Ich meine: Wir wissen ja alle, was das wird, wenn man so einen Frosch küsst. Doch mit Prinzen habe ich nichts mehr am Hut, seit ich weiss, dass sie zum Abhängen an ihren Joint-Partys SS-Mützen tragen oder die Königinomi öffentlich als altes Gin-Fass bezeichnen. NICHT MIT MIR!
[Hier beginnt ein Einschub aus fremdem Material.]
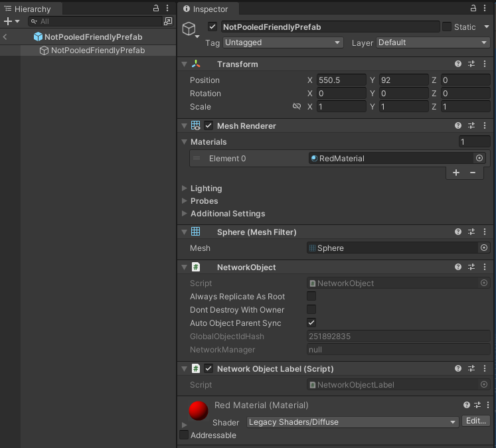This screenshot has height=448, width=496.
Task: Open the Layer dropdown set to Default
Action: tap(433, 42)
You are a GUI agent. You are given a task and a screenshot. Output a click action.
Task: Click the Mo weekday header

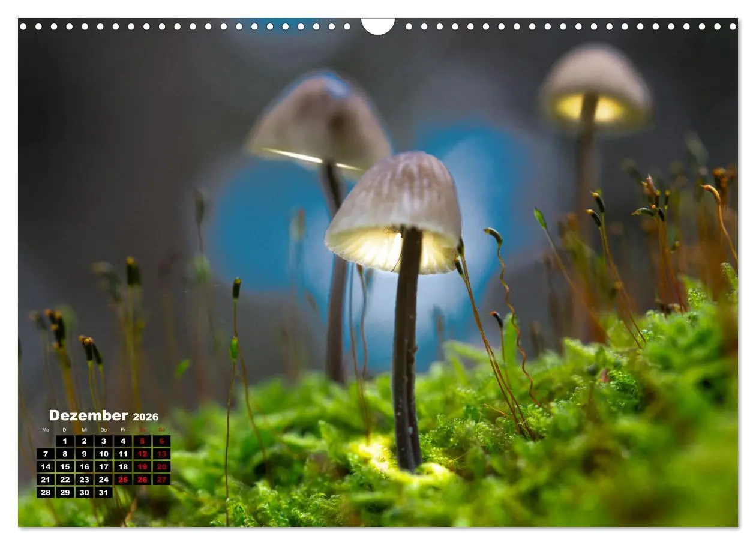tap(46, 430)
Und doch: Hat der Meier nicht eben gesagt, dass dieser Andesitstein ganz speziell sei? DIESER FROSCH IST AUS ANDESIT! Dazu: handgeschnitzt, wie mir das Männchen mit unschuldigen Äuglein versichert. Und zugleich ein Zertifikat ausstellt: «ECHTER ANDESIT-FROSCH!»
«Er hat nur fünf Dollar gekostet», rufe ich Innocent beschwichtigend zu, der sofort in Panik alle Jahreszahlen von Copan sausen lässt und händeringend auf das Männchen zuhumpelt, um den Wucherkauf rückgängig zu machen.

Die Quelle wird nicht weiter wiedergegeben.